Assignment:
Copy, with no pictures, the line that contains "The width and" and each line after it down to the end of the entries below, exactly.
┌──
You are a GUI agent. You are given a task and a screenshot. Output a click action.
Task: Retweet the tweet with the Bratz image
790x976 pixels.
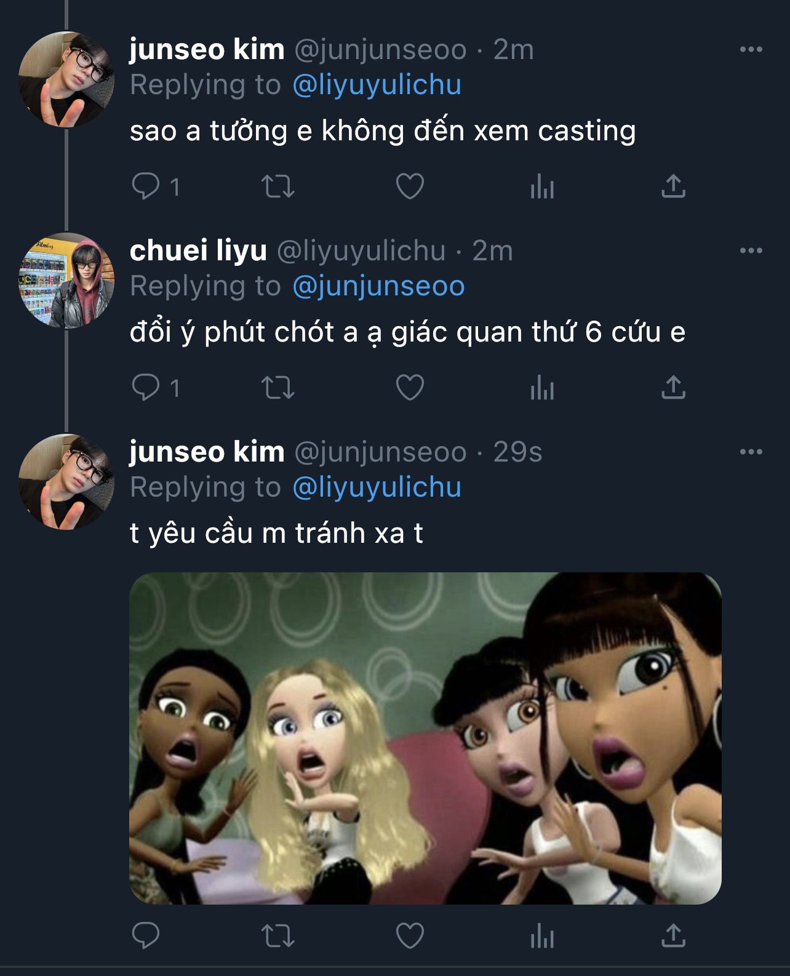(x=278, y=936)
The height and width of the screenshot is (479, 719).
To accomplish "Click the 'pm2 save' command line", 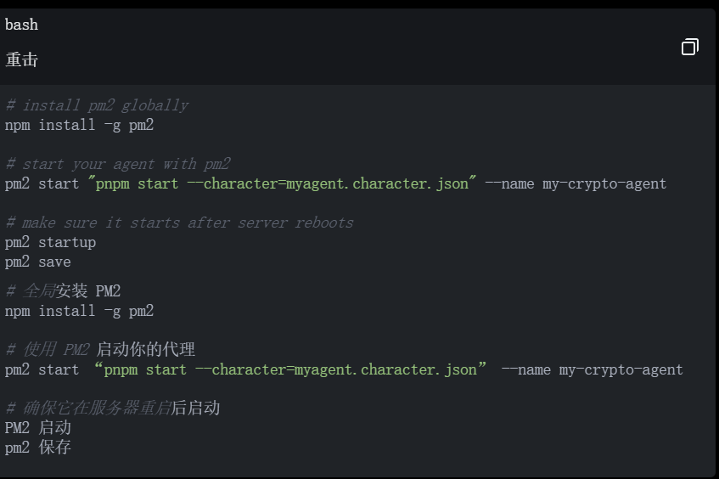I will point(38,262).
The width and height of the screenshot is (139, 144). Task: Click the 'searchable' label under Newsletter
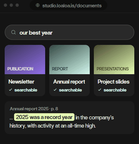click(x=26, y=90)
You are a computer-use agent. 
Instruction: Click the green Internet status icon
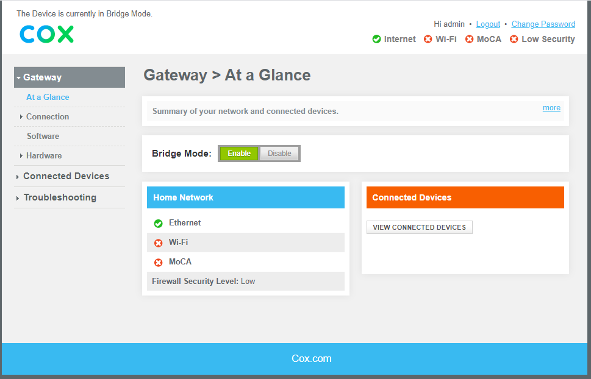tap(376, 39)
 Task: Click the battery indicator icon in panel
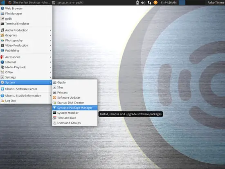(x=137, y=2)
└──
Answer below:
The width and height of the screenshot is (139, 144). Task: Click the 'searchable' label under Newsletter
click(x=26, y=90)
You are a computer-use agent. 
Instruction: Click the green Internet status icon
tap(376, 39)
 Task: Click the battery indicator icon in panel
(x=137, y=2)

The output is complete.